Os conservadores sublinham que é uma presunção fatal acreditar que podemos compreender sociedades complexas, ou resgatá-las do alto com planejamento tecnocrático.

O pessoal de Bush, como a maioria dos conservadores, tende a sublinhar causas não-materiais da pobreza: governos corruptos, incentivos perversos, instituições que sufocam a liberdade.

Os conservadores apreciam a viga torta da humanidade - o fato de que as criaturas humanas não são simplesmente organismos dentro de sistemas, mas têm mentes e inclinações próprias que normalmente desafiam os planejadores.

Pode-se dar telas de mosquiteiro às pessoas para a prevenção da malária, mas elas podem usá-las para pegar peixes.

No lugar do esforço monumental do economista para acabar com a pobreza, o governo Bush concebeu a Conta do Desafio do Milênio, que Sachs não repudia, mas tampouco festeja.

Este programa baseia-se na suposição de que a ajuda só funciona quando há boa administração e esta só existe onde o povo local origina os programas e acredita neles.

A conta direciona a ajuda a países que assumem responsabilidade por sua própria reforma.

As virtudes gradualistas do programa acabam sendo seus vícios.

Recentemente, assisti a uma reunião em Moçambique entre funcionários locais e americanos.

Ficou claro que o programa, embora bem concebido, foi pessimamente executado.

Haviam sido fornecidas aos funcionários locais apenas as mais vagas noções do tipo de projeto que os EUA estão dispostos a financiar.

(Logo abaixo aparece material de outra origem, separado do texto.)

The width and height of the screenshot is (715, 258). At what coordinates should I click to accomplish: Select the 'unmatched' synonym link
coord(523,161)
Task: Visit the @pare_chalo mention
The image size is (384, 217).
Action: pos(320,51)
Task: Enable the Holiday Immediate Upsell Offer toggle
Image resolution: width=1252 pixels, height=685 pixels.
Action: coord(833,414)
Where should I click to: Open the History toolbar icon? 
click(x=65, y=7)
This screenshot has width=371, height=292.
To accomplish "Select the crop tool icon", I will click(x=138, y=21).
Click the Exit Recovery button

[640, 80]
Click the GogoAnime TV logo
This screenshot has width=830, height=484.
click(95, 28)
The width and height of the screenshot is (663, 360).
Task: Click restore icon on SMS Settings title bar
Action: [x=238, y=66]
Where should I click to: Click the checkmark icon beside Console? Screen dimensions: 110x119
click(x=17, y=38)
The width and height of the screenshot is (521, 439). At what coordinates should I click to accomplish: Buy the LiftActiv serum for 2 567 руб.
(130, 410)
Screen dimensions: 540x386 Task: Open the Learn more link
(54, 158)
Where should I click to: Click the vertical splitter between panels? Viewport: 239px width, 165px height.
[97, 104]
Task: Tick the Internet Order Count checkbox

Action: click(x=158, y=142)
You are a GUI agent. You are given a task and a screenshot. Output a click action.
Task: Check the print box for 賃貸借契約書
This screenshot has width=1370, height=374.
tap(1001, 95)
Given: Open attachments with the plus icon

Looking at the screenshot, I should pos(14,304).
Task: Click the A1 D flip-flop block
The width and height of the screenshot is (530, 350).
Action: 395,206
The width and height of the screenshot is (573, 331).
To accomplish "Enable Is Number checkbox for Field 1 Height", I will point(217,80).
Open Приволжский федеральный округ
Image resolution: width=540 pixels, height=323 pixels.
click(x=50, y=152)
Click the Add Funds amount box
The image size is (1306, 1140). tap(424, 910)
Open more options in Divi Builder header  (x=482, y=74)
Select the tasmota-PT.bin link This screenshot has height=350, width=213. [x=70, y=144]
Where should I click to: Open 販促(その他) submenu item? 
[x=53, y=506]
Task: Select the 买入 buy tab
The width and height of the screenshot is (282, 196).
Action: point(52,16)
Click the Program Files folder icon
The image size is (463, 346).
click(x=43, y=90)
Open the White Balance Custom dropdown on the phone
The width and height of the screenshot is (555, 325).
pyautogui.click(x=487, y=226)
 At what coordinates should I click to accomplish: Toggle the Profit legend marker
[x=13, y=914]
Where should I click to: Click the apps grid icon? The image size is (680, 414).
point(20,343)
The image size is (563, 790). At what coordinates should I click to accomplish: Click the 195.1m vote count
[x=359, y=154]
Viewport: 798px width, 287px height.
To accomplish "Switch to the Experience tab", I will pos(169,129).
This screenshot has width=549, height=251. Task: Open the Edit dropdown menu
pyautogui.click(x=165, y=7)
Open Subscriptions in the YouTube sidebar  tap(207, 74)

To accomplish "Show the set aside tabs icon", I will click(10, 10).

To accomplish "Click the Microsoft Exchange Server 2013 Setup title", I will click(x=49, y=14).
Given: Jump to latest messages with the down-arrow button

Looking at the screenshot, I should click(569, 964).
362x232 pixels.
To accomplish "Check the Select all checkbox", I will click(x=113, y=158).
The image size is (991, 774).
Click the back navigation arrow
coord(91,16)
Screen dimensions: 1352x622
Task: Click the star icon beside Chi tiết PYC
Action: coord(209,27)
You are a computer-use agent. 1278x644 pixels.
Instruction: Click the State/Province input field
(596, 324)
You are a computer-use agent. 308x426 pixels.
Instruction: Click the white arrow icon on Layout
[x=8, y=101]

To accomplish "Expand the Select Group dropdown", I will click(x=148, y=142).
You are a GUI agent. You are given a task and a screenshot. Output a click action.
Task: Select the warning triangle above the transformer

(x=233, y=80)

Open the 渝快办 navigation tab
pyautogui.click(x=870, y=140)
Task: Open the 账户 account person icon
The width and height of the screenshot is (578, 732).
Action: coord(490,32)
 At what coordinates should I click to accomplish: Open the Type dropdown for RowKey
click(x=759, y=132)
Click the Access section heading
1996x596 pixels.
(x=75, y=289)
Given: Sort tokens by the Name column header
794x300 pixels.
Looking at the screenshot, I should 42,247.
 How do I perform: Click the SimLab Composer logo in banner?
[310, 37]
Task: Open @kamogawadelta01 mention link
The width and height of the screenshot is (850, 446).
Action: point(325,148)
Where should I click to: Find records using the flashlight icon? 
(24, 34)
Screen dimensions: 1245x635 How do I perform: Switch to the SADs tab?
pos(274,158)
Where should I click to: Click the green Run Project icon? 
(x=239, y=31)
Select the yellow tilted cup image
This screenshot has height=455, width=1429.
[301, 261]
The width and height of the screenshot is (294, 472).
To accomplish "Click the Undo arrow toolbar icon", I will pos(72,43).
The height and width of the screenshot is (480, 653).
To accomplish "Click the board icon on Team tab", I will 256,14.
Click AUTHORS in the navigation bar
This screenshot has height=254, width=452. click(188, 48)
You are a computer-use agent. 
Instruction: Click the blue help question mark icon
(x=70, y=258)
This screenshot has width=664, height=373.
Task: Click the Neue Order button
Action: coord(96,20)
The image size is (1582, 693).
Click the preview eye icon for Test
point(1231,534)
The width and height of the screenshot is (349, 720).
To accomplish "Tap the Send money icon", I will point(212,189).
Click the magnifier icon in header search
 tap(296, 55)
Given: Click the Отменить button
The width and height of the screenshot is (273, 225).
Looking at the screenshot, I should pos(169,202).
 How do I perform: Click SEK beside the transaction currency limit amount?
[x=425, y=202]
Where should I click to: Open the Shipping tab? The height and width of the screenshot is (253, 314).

Depois de dois anos de tentativas, eles não haviam recebido nada.

Contudo, a abordagem de Bush, quando melhorada, pelo menos aproveita a experiência das décadas passadas, enquanto Sachs, como observaram os críticos, repete os anos 60.

Se, à la Sachs, acreditarmos que o dinheiro se traduz facilmente em crescimento, se despejarmos ajuda na África sem levar em consideração as instituições locais, traremos pouco benefício, esgotaremos os doadores e desacreditaremos a iniciativa de auxílio pelos próximos anos.